I can't say whether the threat of some intrepid citizens taking matters into their own hands was ever real. If you're the type that cares about monitoring the destruction of property that isn't yours, Charlotte has really only had one night of that since protests began weeks ago. This city hasn't been on fire. To my knowledge, no anonymous anti-fascist groups were plotting a statue takedown anytime this week. Still, Tepper can reasonably get away with this excuse at this moment in our nation's history.
To be sure, Jerry Richardson is not Derek Chauvin, the former Minneapolis police officer who is now charged with second-degree murder in the death of George Floyd. Richardson does not directly represent the power structures that have allowed and enabled police brutality against Black people.
What Richardson does represent -- and what he lived -- is a system of abusing his power. Of committing multiple acts of sexual harassment against female employees and using a racial slur directed at a Black scout, according to a Sports Illustrated report from 2017 that was never refuted by Richardson either publicly or in an NFL investigation.

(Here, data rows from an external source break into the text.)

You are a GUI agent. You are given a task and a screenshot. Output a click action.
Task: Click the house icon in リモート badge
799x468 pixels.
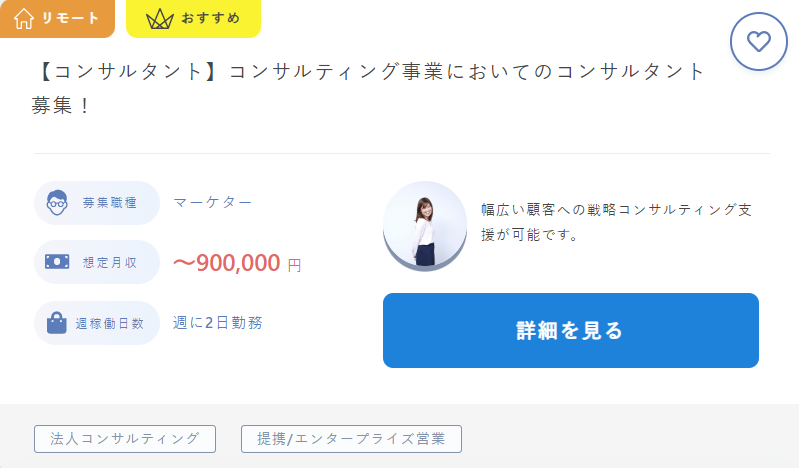[x=24, y=19]
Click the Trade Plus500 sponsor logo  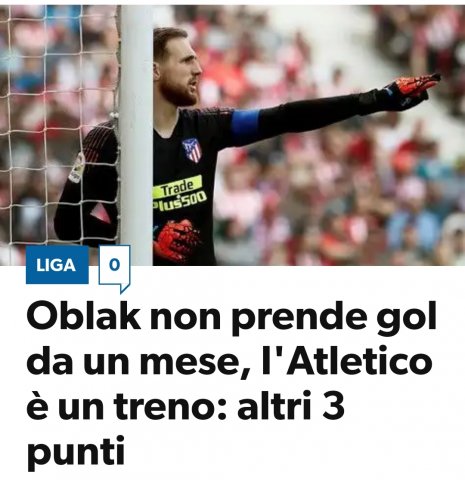179,193

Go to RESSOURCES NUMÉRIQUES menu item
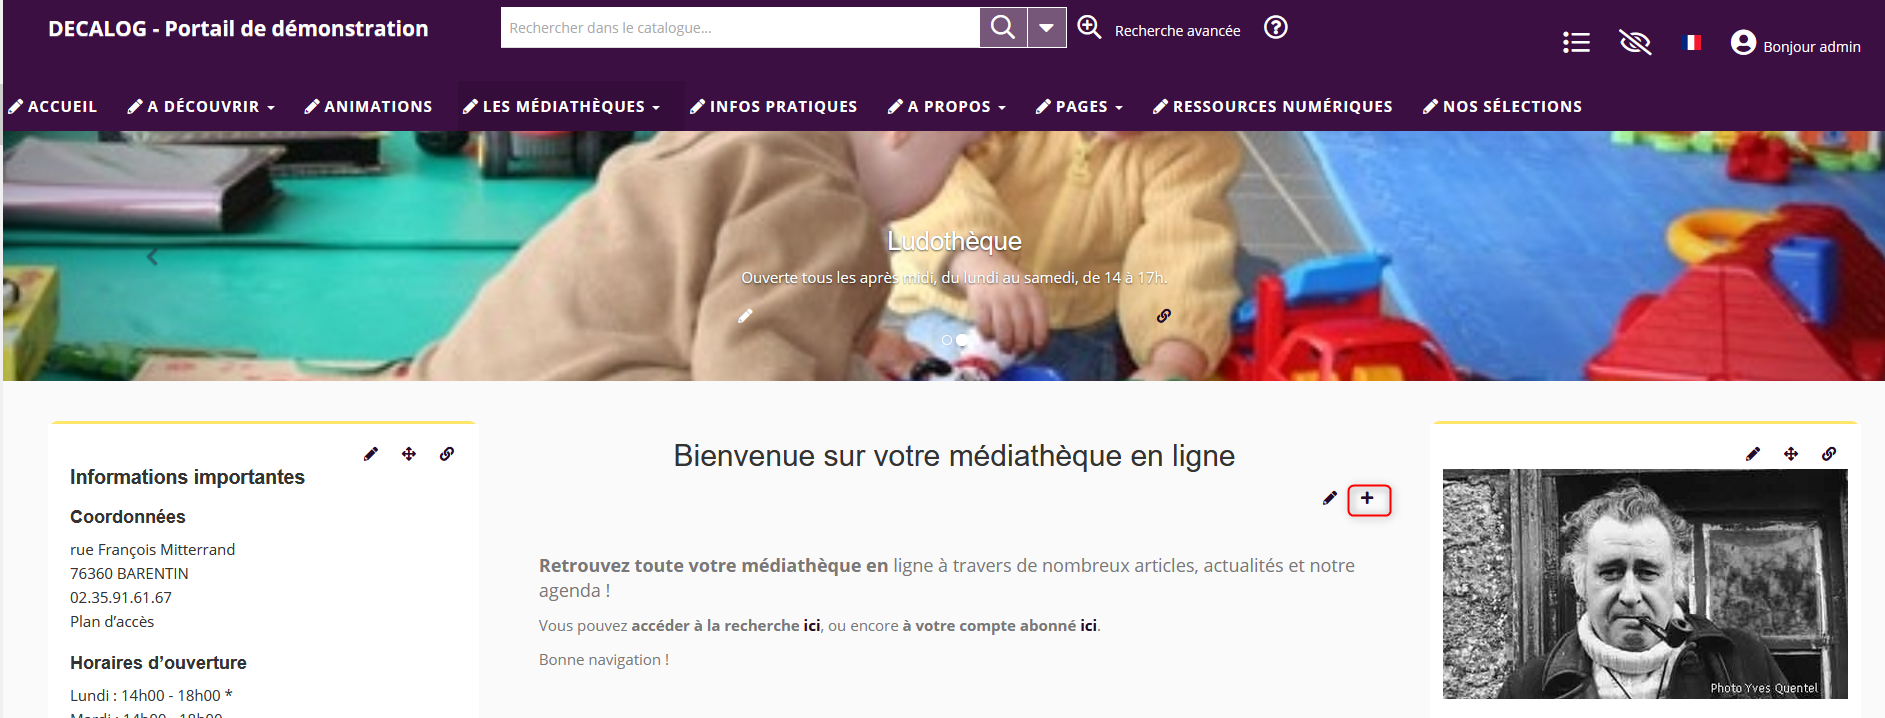1272,106
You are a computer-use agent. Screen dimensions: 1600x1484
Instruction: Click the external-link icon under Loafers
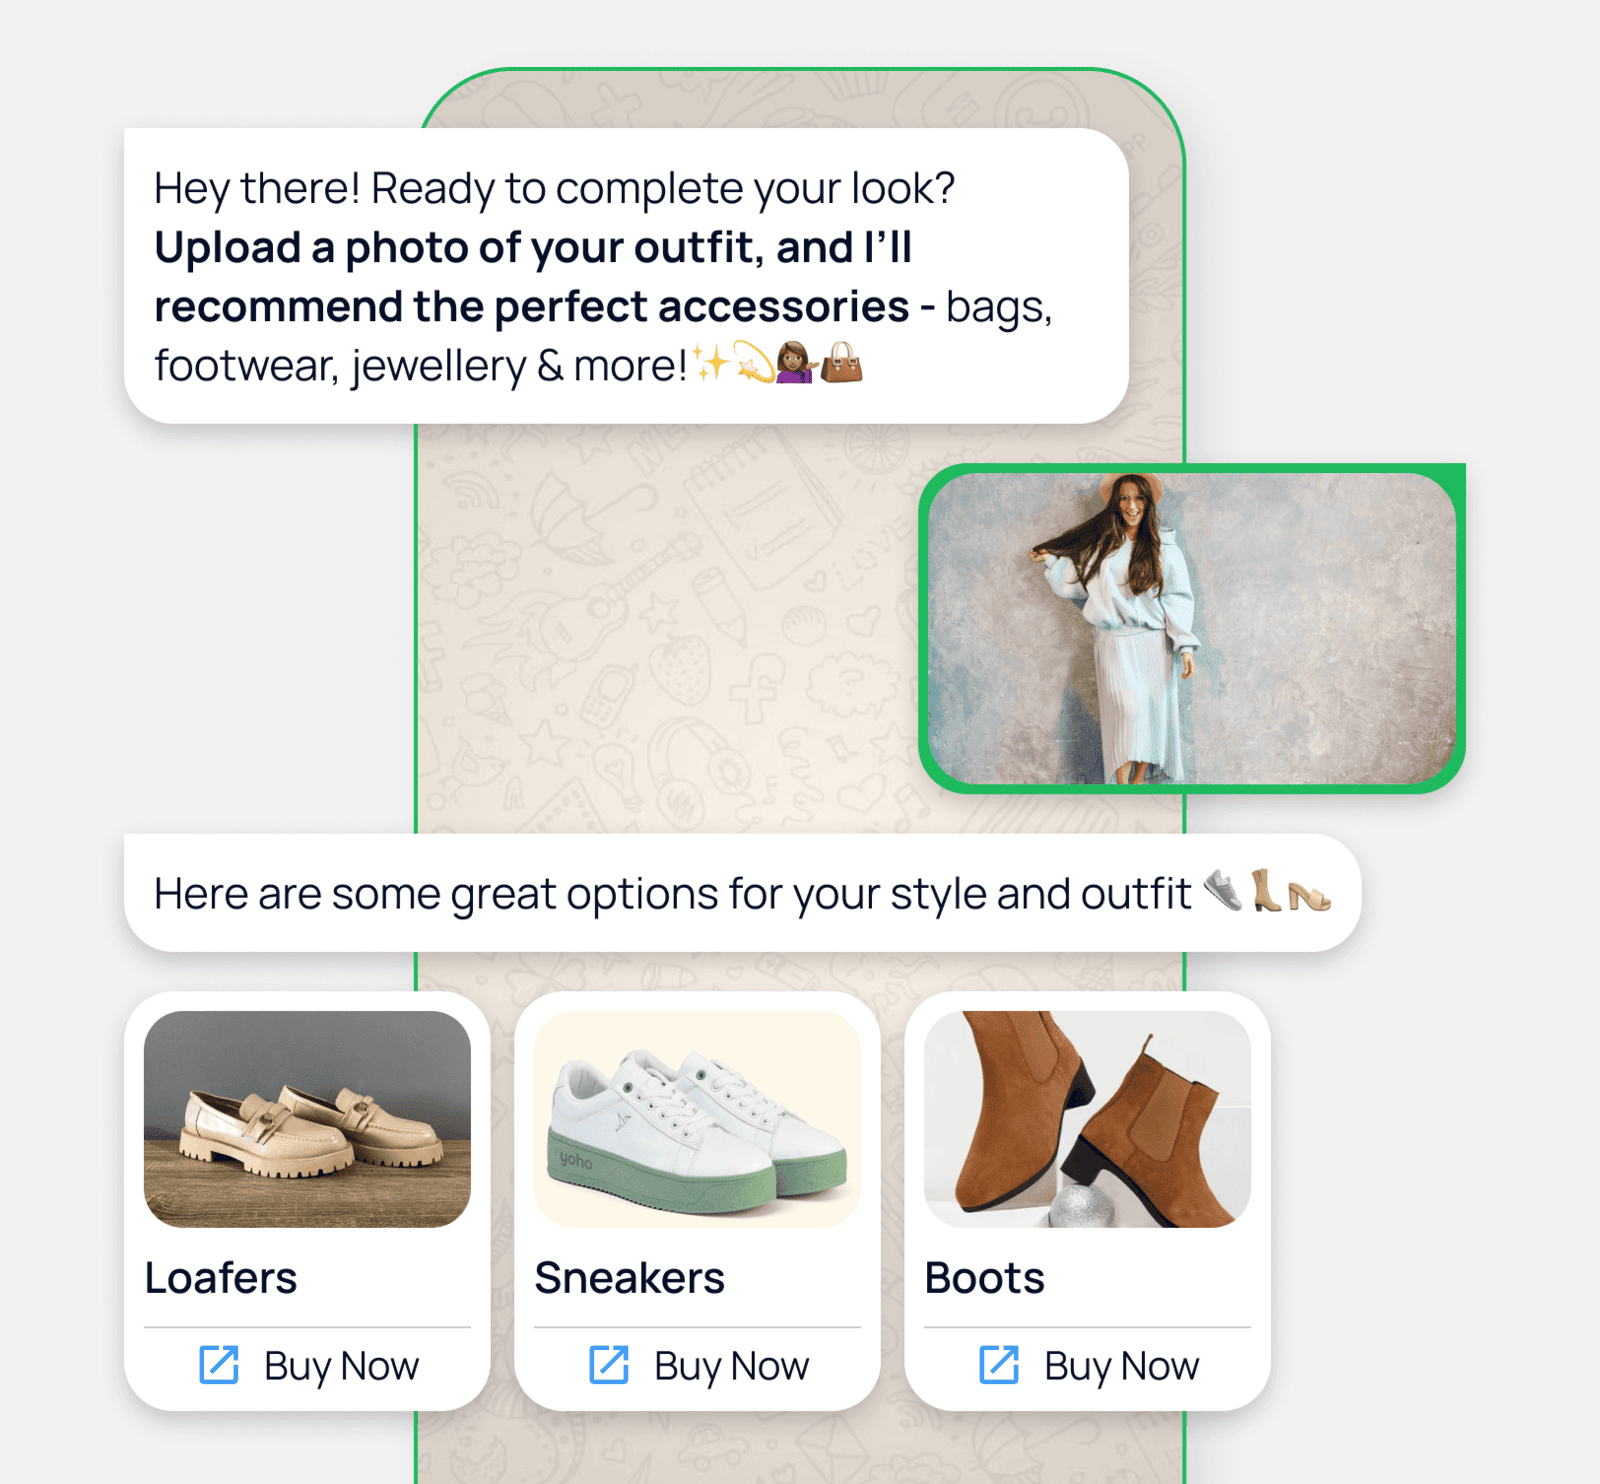tap(219, 1365)
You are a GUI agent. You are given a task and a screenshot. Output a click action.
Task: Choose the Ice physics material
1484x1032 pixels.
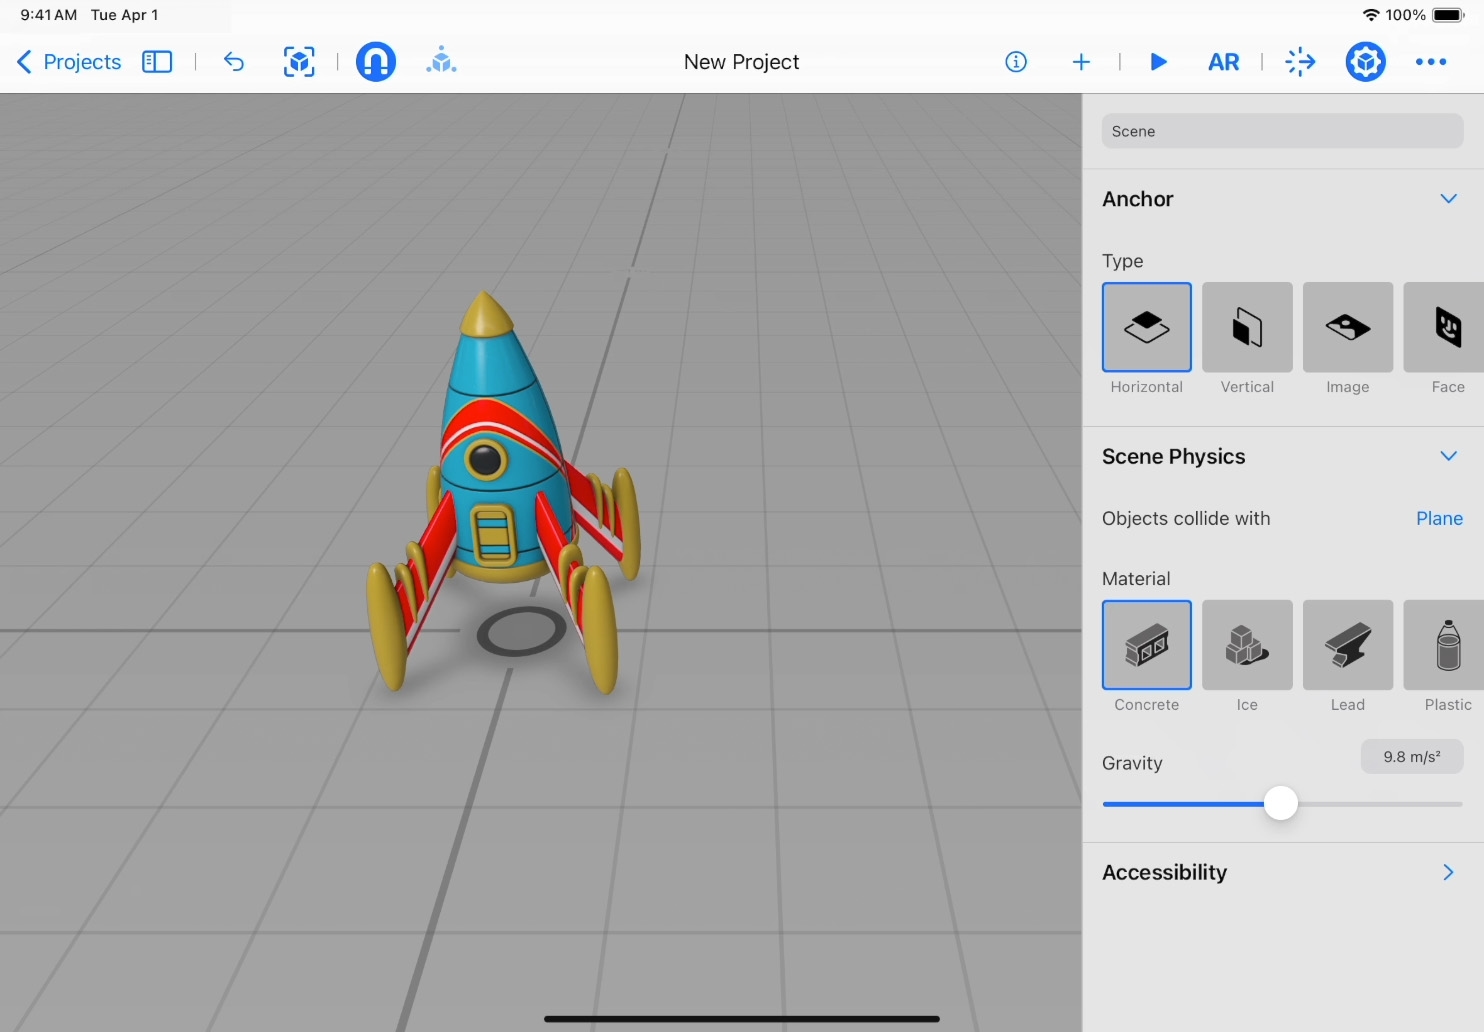tap(1247, 646)
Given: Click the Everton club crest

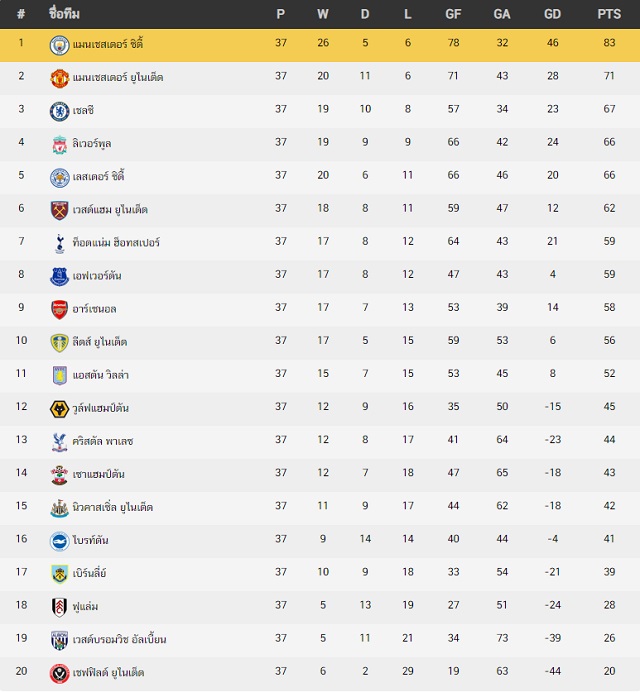Looking at the screenshot, I should coord(59,277).
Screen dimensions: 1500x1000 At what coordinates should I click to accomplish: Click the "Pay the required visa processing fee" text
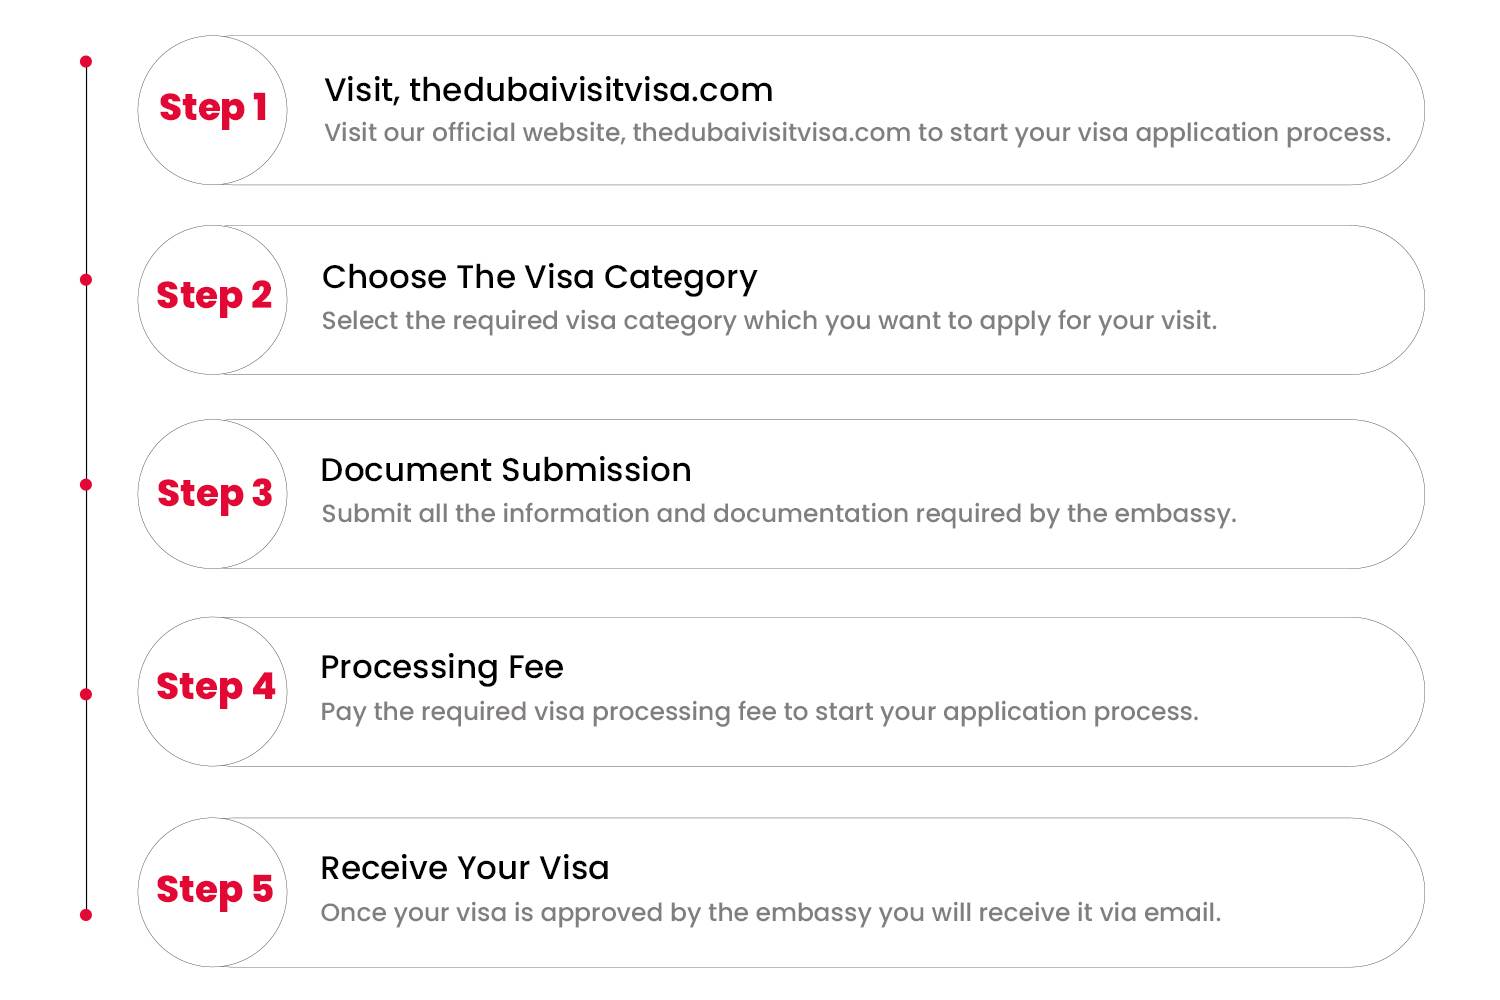759,712
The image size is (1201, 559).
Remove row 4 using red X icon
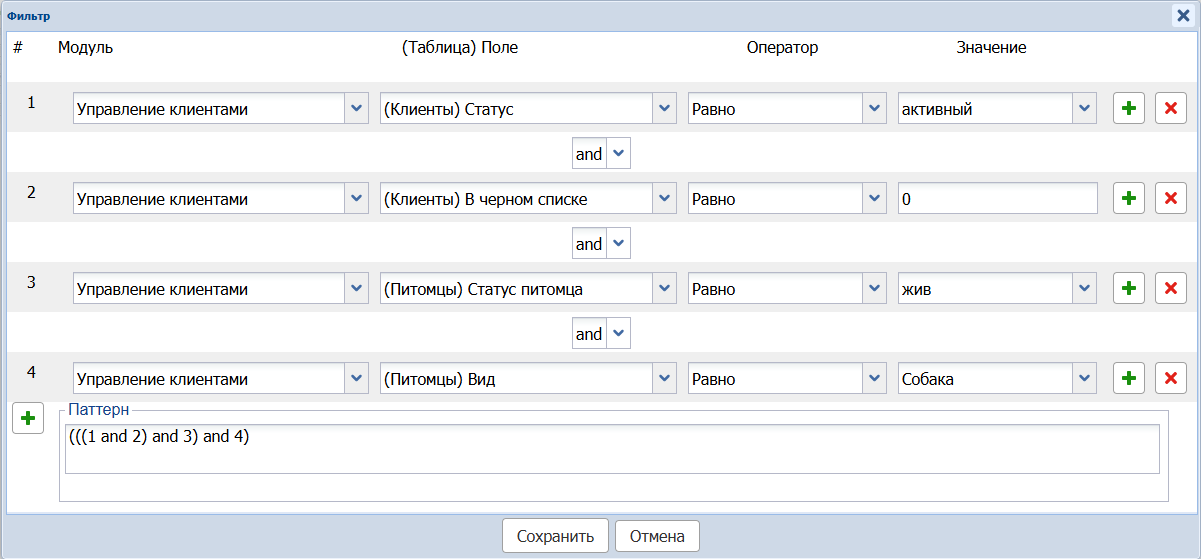(x=1171, y=379)
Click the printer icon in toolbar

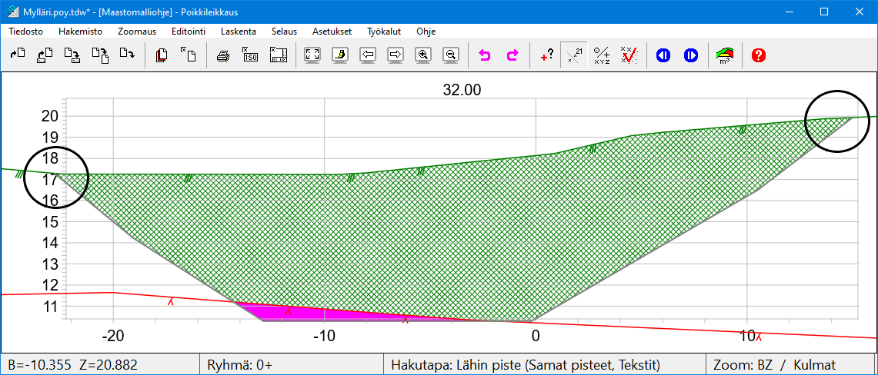[x=223, y=55]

According to the report, Richardson would ask female employees if he could shave their legs. Back rubs went too low and/or too long. He'd buckle able-bodied women into their seats with his "seatbelt maneuver" that would allow him to graze a woman's breasts with his hand.
One female employee, angered by the slow pace of the NFL's investigation, later wrote an open letter for Sports Illustrated that detailed further allegations like Richardson rubbing her legs and feet, asking her to turn around so he could see how she looked in jeans, putting his hands to her mouth for her to kiss them and, of course, the seatbelt maneuver. (Richardson declined to respond to those allegations, and a spokesman for Richardson told a Charlotte TV station Wednesday that Richardson "has worked to treat all people fairly in his business and personal lives.")
The process of removing and securing Richardson's statute took about 32 minutes. Five workers in reflective vests began by looping straps around Richardson's chest and arms before a crane hooked up to one of the loops. The workers then sawed and pried at Richardson's feet on the four-foot pedestal before Richardson began floating toward a flatbed.
He was lowered down easily, the crane lightly placing him on his right side before softly rolling him over flat on his back. A Black man in a pink shirt and hardhat guided the crane operator the whole time by signaling directions with one hand while steadying the statue at Richardson's left foot with his other hand.
This wasn't the sort of foot rub Richardson envisioned.